## Task requirements
Return each line of the records below that contains the word "computer".

= Beginning of Section =

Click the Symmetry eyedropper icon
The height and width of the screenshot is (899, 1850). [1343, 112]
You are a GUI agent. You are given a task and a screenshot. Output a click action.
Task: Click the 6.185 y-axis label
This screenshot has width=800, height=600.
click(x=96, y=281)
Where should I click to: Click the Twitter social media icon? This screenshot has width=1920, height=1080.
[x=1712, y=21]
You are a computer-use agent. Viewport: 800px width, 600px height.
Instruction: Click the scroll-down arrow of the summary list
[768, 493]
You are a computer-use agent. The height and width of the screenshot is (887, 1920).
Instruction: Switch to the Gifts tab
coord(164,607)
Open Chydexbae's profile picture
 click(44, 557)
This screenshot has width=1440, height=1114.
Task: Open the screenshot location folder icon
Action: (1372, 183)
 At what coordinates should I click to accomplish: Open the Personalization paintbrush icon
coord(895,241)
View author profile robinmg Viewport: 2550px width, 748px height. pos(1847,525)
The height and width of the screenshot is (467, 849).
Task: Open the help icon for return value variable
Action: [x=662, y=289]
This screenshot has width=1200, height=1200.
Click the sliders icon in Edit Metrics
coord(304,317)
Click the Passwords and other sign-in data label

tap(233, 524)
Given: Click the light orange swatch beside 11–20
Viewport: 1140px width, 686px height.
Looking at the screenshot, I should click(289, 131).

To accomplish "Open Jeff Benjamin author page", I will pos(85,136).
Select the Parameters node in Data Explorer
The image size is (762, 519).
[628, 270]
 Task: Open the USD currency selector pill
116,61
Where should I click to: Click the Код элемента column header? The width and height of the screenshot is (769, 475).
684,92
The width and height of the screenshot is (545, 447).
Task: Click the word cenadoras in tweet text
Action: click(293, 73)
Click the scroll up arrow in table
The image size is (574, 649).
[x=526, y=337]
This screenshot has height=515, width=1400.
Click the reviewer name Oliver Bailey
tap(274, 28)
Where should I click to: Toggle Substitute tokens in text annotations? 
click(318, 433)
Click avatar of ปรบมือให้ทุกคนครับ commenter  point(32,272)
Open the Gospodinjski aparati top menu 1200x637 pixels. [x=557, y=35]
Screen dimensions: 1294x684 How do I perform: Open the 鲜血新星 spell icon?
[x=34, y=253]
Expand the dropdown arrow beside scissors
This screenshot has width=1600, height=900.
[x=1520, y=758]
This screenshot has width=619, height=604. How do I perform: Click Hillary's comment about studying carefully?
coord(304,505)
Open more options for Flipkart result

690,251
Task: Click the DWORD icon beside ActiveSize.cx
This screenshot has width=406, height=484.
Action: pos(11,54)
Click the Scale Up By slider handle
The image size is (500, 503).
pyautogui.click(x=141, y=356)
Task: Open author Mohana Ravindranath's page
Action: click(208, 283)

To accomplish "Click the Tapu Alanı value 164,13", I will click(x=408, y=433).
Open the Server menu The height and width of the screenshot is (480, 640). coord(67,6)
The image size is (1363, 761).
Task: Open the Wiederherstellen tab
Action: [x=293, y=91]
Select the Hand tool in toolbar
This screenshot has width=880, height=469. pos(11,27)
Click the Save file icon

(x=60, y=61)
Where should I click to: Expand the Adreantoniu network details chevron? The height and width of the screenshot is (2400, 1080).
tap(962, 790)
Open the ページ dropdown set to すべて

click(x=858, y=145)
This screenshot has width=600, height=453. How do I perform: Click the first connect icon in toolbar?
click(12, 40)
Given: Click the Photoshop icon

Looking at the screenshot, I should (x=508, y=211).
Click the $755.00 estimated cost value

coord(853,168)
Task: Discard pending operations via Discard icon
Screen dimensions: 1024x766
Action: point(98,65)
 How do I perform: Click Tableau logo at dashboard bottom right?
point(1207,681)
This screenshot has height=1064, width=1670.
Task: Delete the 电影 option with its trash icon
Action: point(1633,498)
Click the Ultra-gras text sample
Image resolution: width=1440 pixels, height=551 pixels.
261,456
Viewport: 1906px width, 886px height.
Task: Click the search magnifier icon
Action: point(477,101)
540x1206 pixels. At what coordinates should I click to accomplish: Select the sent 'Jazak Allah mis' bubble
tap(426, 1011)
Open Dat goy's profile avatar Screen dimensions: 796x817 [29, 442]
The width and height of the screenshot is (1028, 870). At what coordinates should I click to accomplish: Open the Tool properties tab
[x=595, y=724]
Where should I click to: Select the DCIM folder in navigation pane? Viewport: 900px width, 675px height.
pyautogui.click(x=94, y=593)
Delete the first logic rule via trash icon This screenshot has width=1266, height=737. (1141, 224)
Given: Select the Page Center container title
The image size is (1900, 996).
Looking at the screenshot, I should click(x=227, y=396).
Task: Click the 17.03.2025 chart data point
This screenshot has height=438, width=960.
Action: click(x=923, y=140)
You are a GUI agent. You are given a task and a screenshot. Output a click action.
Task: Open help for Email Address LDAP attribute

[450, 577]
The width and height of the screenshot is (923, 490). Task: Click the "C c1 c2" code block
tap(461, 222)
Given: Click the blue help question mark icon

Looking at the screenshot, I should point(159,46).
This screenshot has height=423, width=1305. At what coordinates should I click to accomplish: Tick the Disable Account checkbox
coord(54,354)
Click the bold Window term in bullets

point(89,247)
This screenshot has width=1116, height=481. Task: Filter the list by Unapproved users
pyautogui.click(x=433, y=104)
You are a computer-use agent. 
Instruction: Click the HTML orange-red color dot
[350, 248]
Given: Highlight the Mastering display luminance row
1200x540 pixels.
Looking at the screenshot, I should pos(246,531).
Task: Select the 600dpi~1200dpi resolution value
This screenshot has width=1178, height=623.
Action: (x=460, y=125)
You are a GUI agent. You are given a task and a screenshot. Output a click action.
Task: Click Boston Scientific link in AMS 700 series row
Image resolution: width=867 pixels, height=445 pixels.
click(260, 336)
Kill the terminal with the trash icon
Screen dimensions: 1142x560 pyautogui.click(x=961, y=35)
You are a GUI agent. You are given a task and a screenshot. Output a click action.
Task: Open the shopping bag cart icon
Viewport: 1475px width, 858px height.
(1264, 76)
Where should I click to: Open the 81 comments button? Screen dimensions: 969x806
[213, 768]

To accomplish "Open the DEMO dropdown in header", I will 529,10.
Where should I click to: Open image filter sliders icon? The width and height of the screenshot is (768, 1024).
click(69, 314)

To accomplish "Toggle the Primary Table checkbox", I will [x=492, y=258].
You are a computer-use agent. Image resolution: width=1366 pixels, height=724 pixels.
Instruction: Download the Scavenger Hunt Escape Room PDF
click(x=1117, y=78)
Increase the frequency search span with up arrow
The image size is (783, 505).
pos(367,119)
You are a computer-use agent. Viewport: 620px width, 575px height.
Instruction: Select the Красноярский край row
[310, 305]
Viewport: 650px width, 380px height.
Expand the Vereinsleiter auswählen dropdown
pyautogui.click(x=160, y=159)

= End of Section =

## Task answer
You are a computer-use agent. Viewport: 800px width, 600px height.
You are a computer-use agent. The height and width of the screenshot is (887, 1920).
You are a computer-use agent. 
You are a computer-use agent. Image resolution: width=1366 pixels, height=724 pixels.
You are a computer-use agent. Viewport: 620px width, 575px height.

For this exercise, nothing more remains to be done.